Harry G. Hardy – in memoriam.

A good friend of mine, Harry Hardy, passed away this evening in Helena, Montana after his third bout with cancer. I have known the Hardy family since the late 70’s and have shared many wonderful times with them over the years. He was a throat cancer survivor from the mid ’70’s and was a pretty tough old bird.

Harry was a musician, a band director, and a wood craftsman. He enjoyed life and pursued his many interests with great zeal. He was a big fan of dixieland jazz and played in a few bands in Montana and did some touring also. One of his claims to fame was being an uncredited actor in the Jimmy Stewart movie, “The Glenn Miller Story”. Harry was directing the military band (I believe on an airstrip) when Jimmy (Glenn in the movie) pushed him out of the way and took over directing. Harry was in a military band in his young years as he was a quite talented low brass player. Harry many times called the movie, and I quote, “The Glenn Miller Story starring Harry G. Hardy and co-starring Jimmy Stewart.”

Here is a picture of Harry from the 1978 Capital High Yearbook from one of the schools where he taught. I found this picture on their “Class of ’78” website where many mentioned Mr. Hardy as their favorite teacher.

Harry is survived by his wife, Molly, his children Kathy and David, 2 brothers and a sister, and many nephews, nieces, grand-nephews and grand-nieces.

You can find his obituary and other comments on this link: Helena Independent Record – Life Story of Harry G. Hardy.

Eternal rest grant unto him, O Lord, and may your perpetual light shine upon him. May he rest in peace, amen.


4 responses to “Harry G. Hardy – in memoriam.

  1. Thank you so much for the “tribute” to Dad, John…how very kind of you!!
    Mom was VERY pleased and so was I.
    Again, speaking how very good you are….in volumes…thanks again.

  2. For me, most high school teachers were unreal creatures, existing only between the opening bell and the final class of the day, whose job was to assign us annoying and interminable tasks.

    Harry Hardy was one of the few who transcended that barrier of “other”, and who came across as a real person.
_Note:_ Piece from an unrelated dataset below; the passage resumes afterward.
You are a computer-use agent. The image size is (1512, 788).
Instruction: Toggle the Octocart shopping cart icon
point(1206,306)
He had a great sense of humor and while he pretended to take himself seriously (the G in H. G. Hardy, he told us, stood for Glorious), what he really took seriously was music.
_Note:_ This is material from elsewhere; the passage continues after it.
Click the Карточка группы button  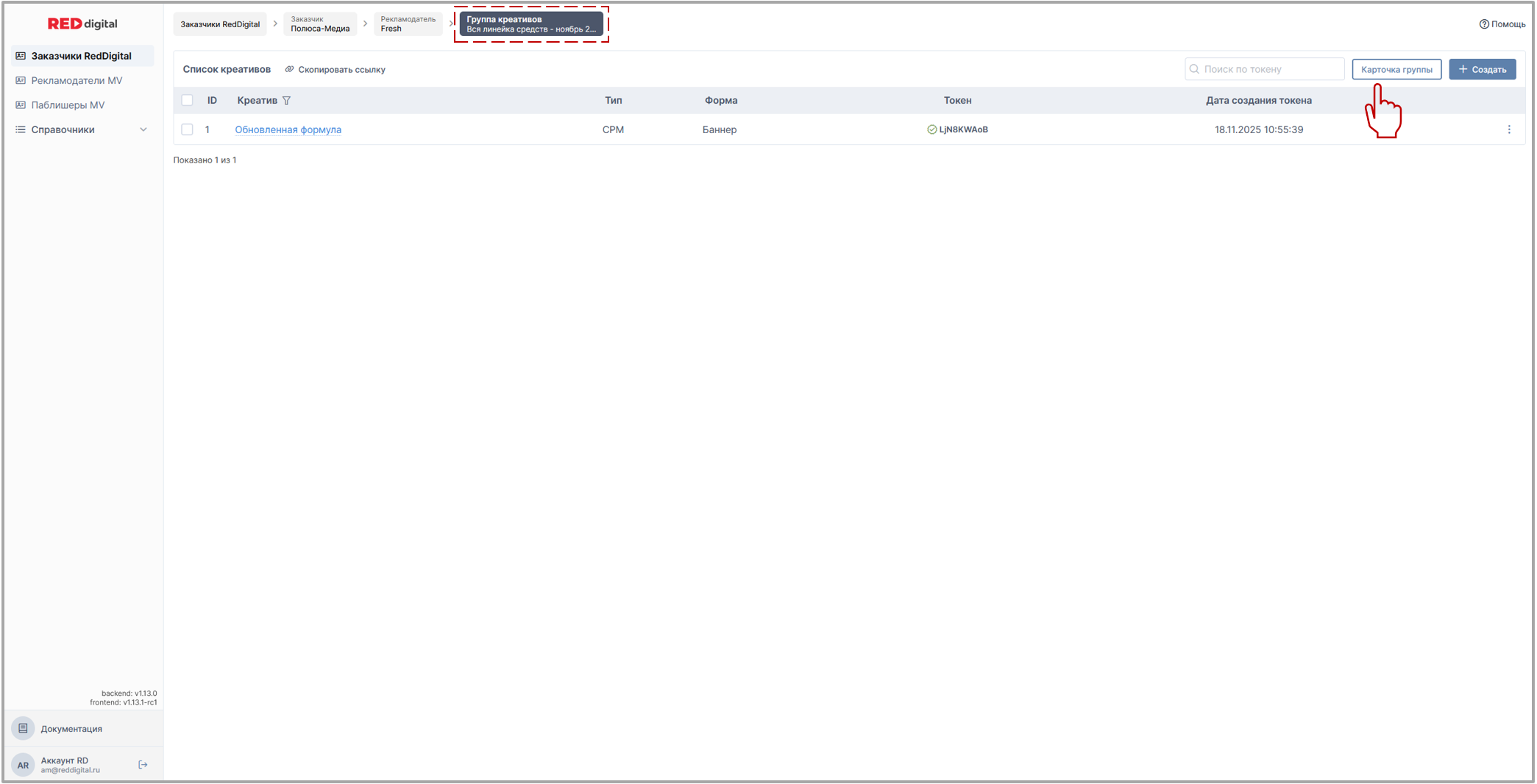point(1396,69)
    His love of music was visible in all forms: classic, jazz, and popular, and we weren’t immune from seeing his frustration when we didn’t do justice to a piece. Any anger he showed, however, wasn’t personal, and he treated his students with respect. He didn’t make us follow rules for their own sake, but dealt with us as individuals and that’s how we learned to see him as more than “just” a teacher, because he led by example, not by dictum.

    I feel privileged to have studied under him in high school and played beside him in the city band. I’ll remember him as a fine musician from hearing him play Dixieland, and as a wonderful teacher. I’m sorry he’s gone.

  3. John,

    What a great tribute.

    Drop me an email…I’d love to catch up and find out whats going on with you.


  4. John, I didn’t know this man, but I was impressed with the tribute to him. He must have been a wonderful person and a very good teacher.